— DATA FOR ANALYSIS —
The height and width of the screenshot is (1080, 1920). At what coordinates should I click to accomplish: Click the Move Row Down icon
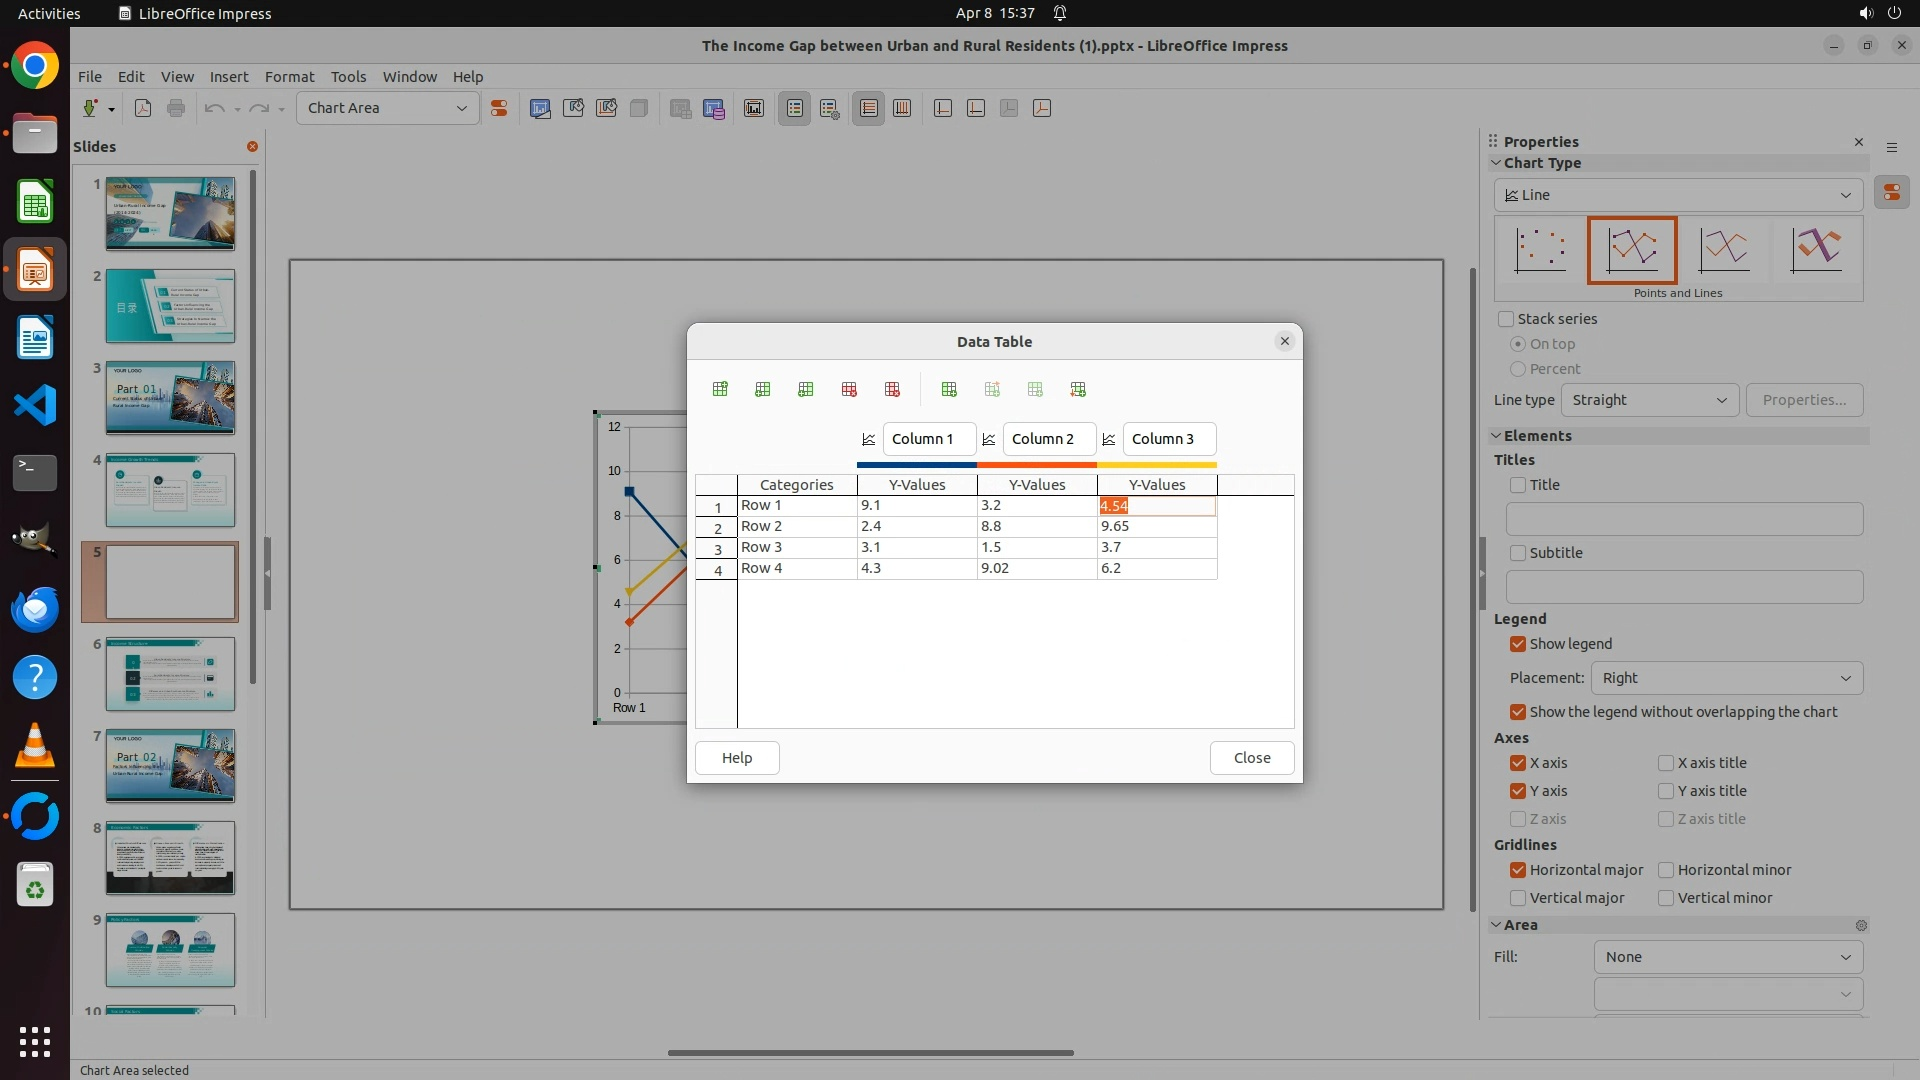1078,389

---

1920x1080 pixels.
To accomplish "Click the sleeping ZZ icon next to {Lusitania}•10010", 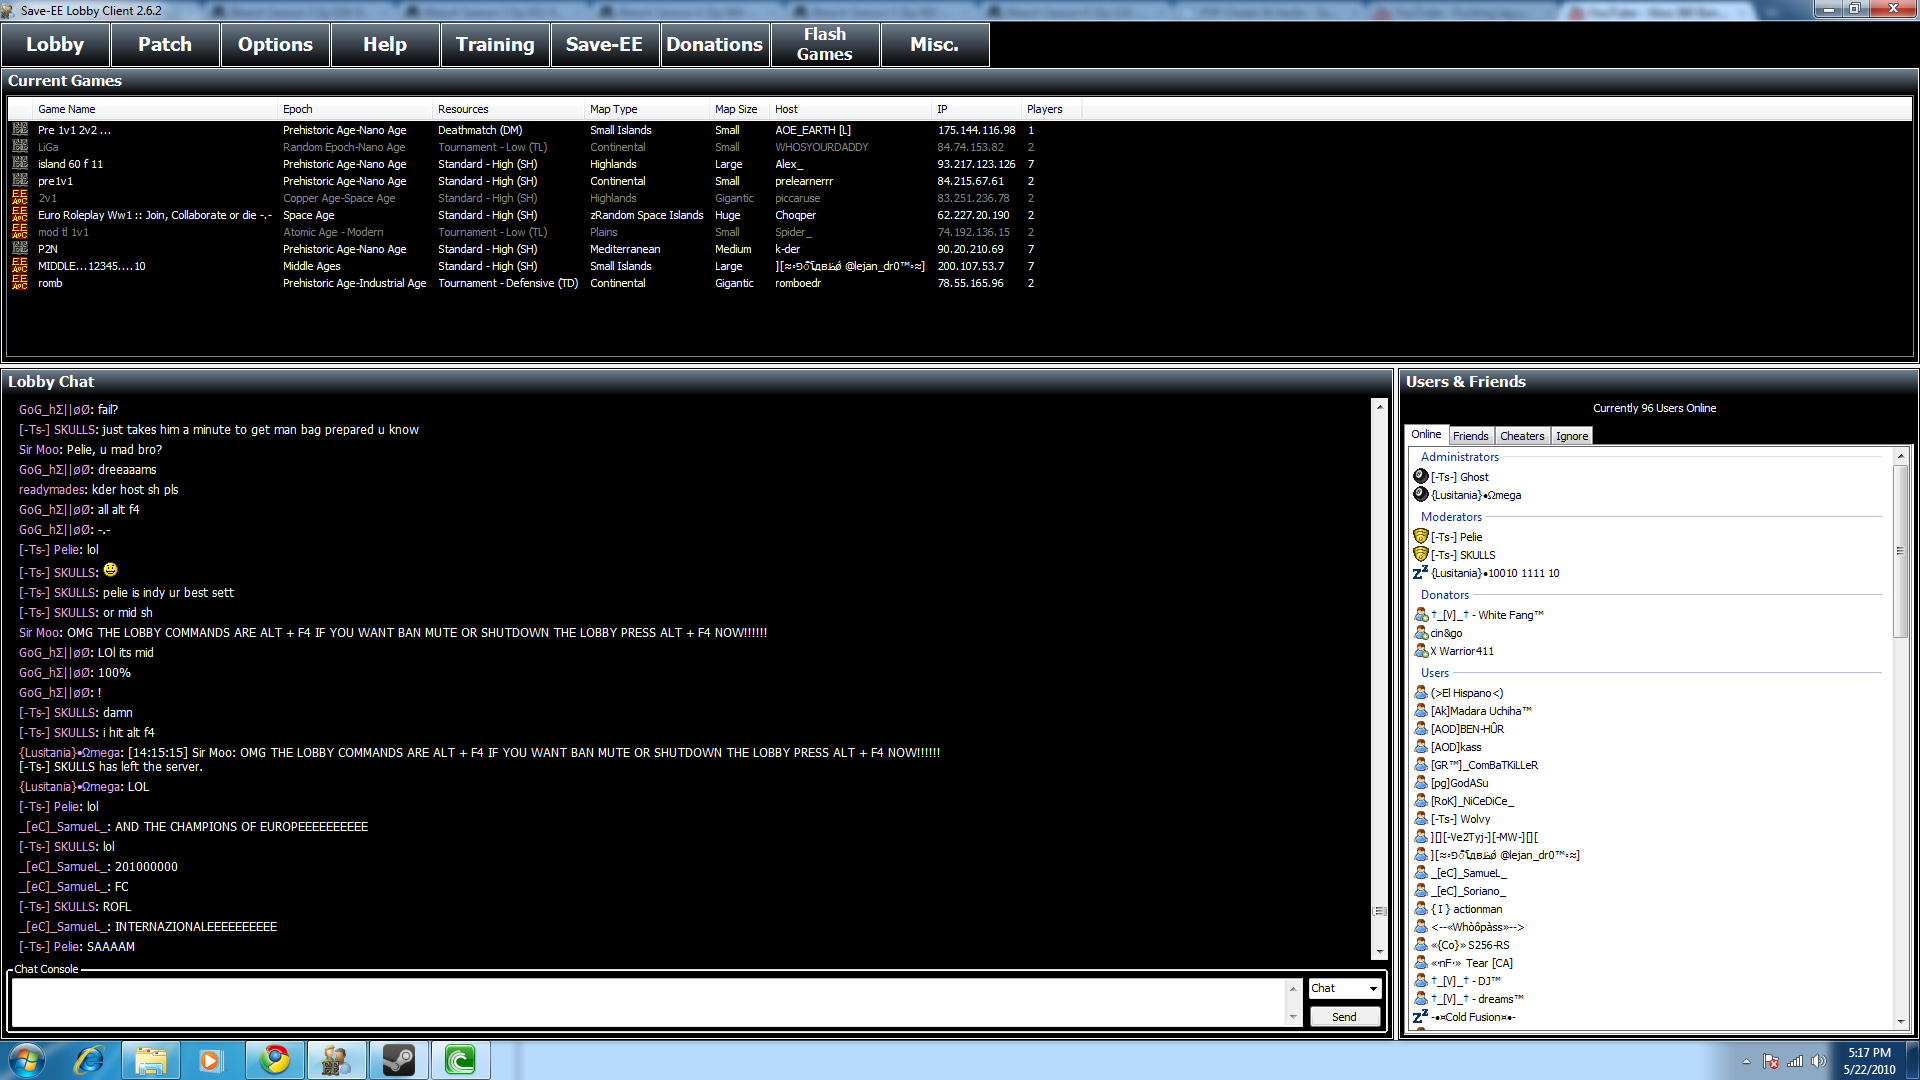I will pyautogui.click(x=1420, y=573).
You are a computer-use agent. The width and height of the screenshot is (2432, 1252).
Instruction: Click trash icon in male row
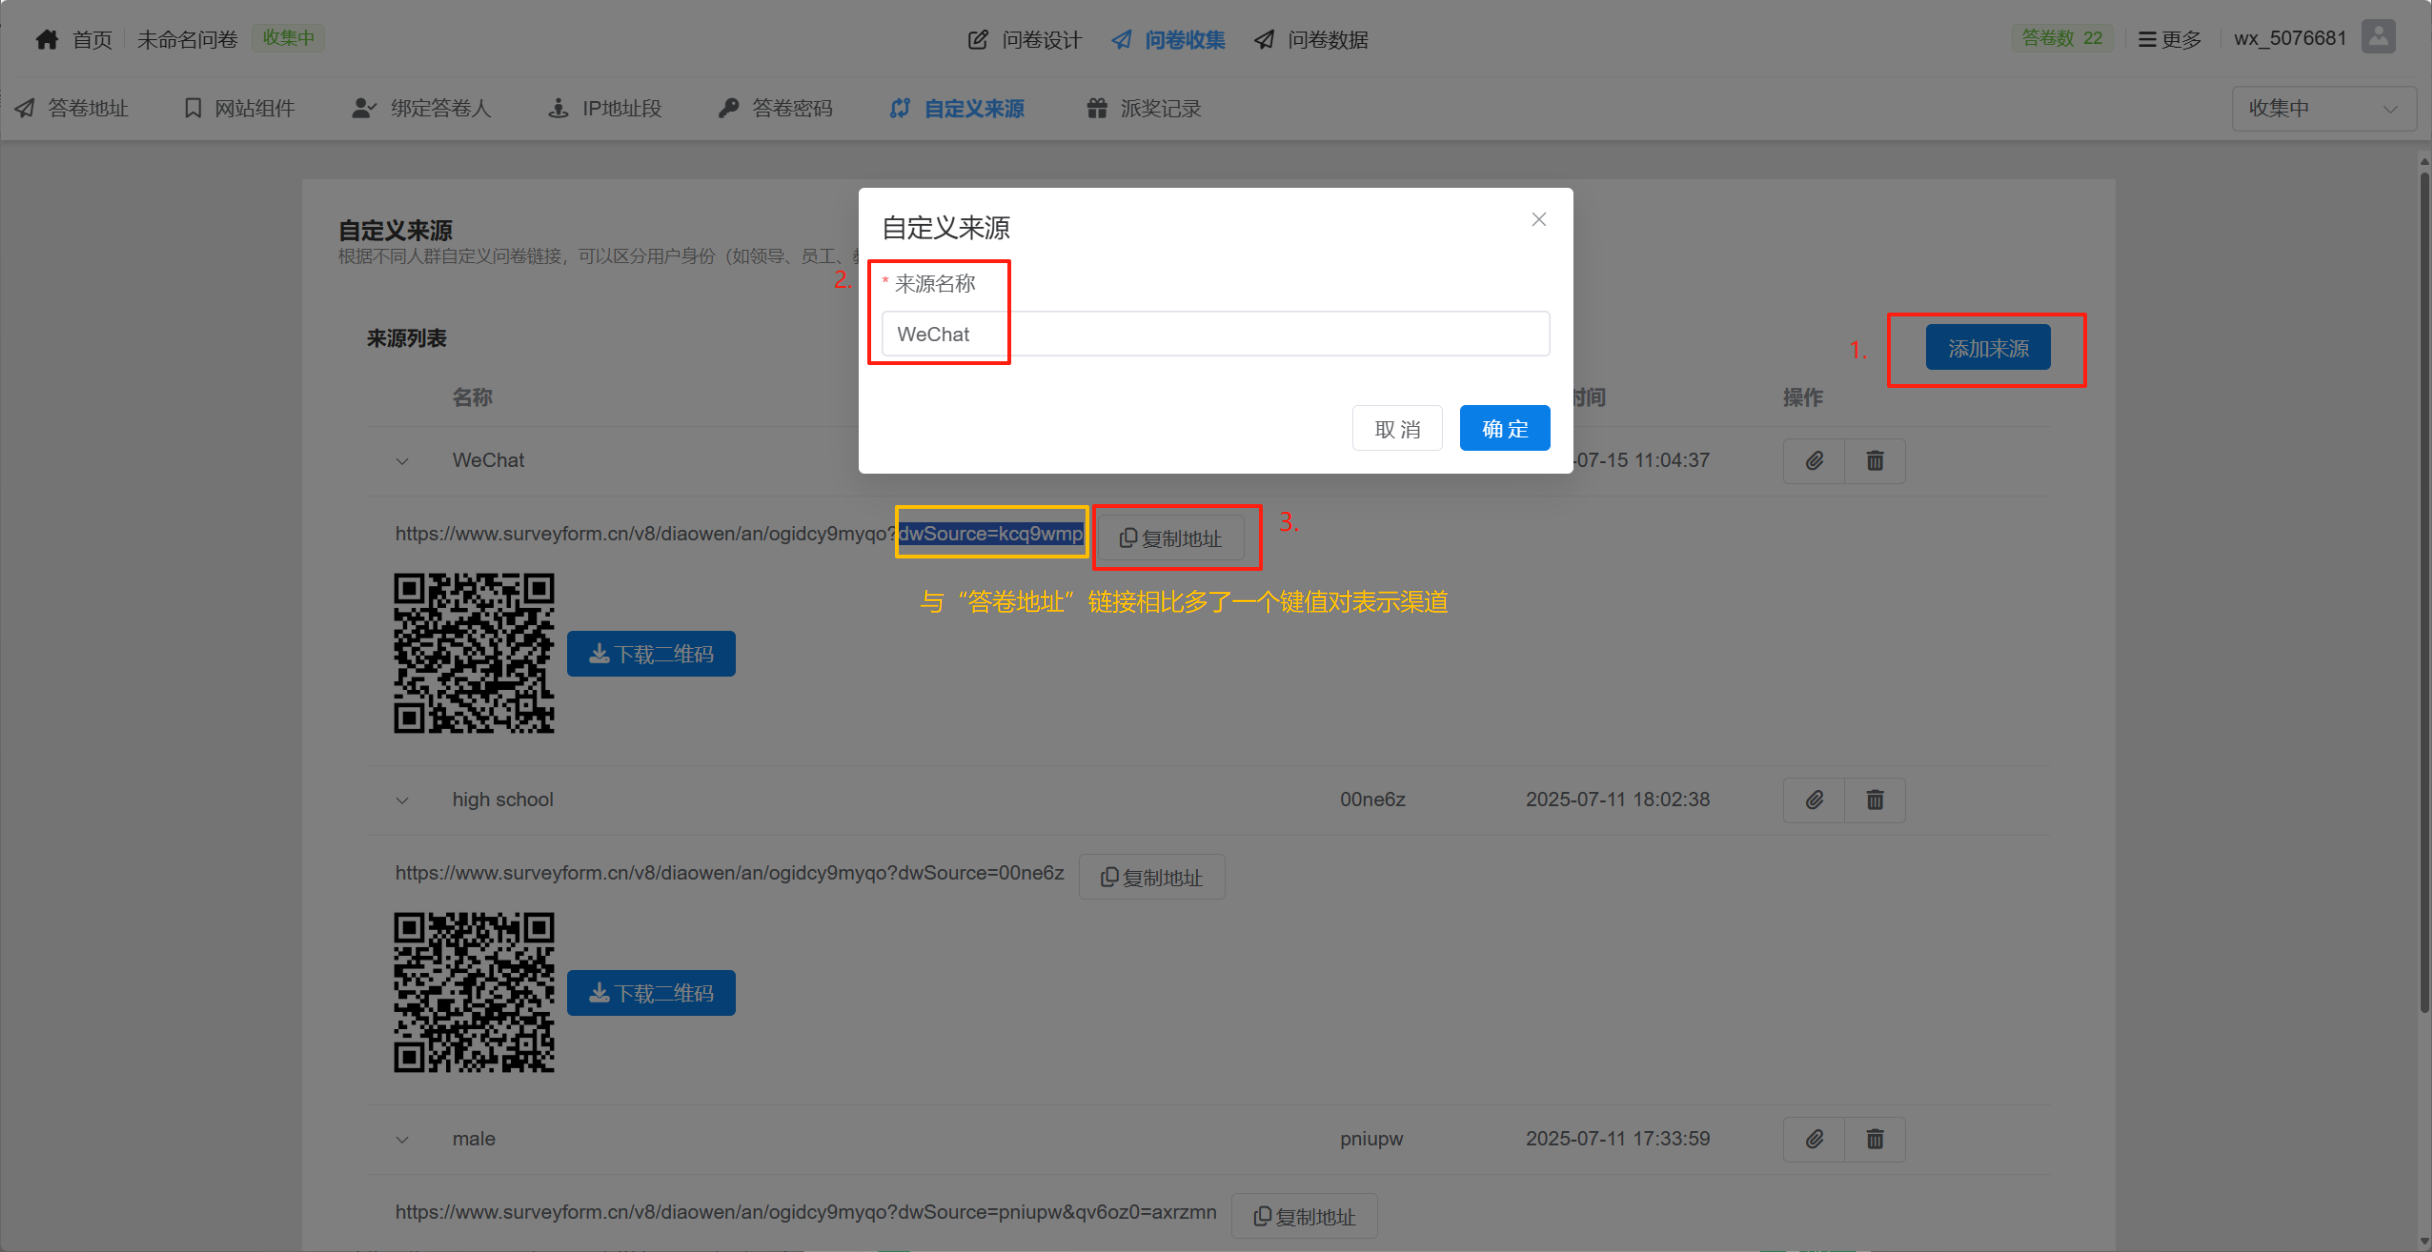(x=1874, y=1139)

==

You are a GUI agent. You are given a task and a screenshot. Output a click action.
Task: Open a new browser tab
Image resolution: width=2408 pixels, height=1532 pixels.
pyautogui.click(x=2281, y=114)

— PROBLEM TO SOLVE —
Write out every line in the data that holds the string "agent".

— ANSWER TO THE PROBLEM —
You are a computer-use agent. The width and height of the screenshot is (2432, 1252).
You are a GUI agent. You are given a task and a screenshot. Output a click action.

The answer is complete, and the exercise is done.